__Data shown__.
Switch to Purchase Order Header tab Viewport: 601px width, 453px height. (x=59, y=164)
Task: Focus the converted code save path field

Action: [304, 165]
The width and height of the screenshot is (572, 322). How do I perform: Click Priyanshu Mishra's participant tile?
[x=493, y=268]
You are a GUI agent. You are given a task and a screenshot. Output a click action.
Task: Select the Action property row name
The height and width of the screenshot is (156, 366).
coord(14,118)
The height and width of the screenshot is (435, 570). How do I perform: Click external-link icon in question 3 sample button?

__Exercise goal__. Count the lines in the data that contain the string "perform", and reply with only that number.

__Answer in full__. 2